In the latest in a series of appellate decisions addressing “donning and doffing” issues, the Court of Appeals for the Seventh Circuit ruled that time spent changing at the start and end of a non-compensable meal break is not compensable time under the FLSA.  Mitchell v. JCG Indus., 2014 U.S. App. LEXIS 5099 (7th Cir. Mar. 18, 2014).

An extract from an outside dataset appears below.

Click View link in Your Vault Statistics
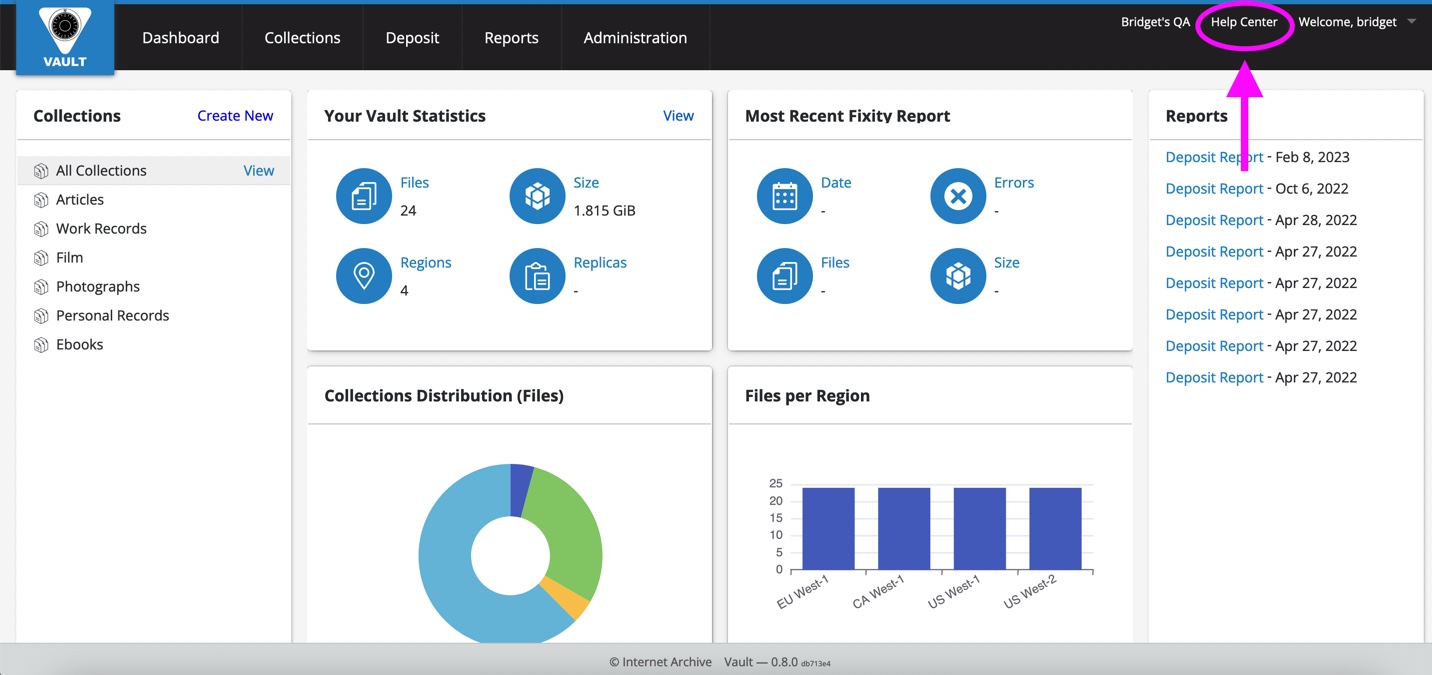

In Mitchell, the question was whether employees who worked at a chicken processing plant were entitled to compensation for time spent donning and doffing various sanitary gear (e.g., jacket, gloves, earplugs, hair net) before and after lunch.  The FLSA permits employers and their union to exclude from compensable time, time spent changing clothes “at the beginning or end of each workday.”  Mitchell, 2014 U.S. App. LEXIS 5099 at *5 (quoting 29 U.S.C. § 203(o)).  The Plaintiffs in Mitchell argued the exclusion did not apply because the time spent changing into their protective gear occurred during the workday (i.e. lunch) and not at the beginning or end of the workday.  The Court rejected this argument and held the exclusion applied because the “workday” refers to “the period of time in a day during which work is performed” and that “workers given a half-hour lunch or other meal break from work are in effect working two four-hour workdays in an eight-and-a-half-hour period.”

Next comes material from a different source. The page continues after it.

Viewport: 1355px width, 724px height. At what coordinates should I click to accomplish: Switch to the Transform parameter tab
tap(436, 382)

Mitchell also held, alternatively, that the time at issue was de minimis or simply part of the meal break, which the court explained was not “work” because it was primarily for the benefit of the employee,  mirroring the arguments made by Defendant it its motion to dismiss.  Id. at *10-22 (“the employer does not provide a meal break so that the employees can don and doff protective clothes and equipment, but so that they don’t have to work eight hours straight without food. The meal break is for the employees’ benefit.  The clothes changing is incidental to their eating lunch”).  Opining that “common sense has a place in adjudication,” in evaluating the de minimis argument, the Court also disclosed that it had its staff engage in a controlled experiment, putting on and removing the gear in question, and found that it took a matter of a few seconds or minutes at most.

Mitchell provides important guidance to employers regarding the compensability of certain activities before and after meal periods and the de minimis doctrine.  Employers must continue to analyze the scope of compensable time and the meal and rest break requirements of the various states in which they operate.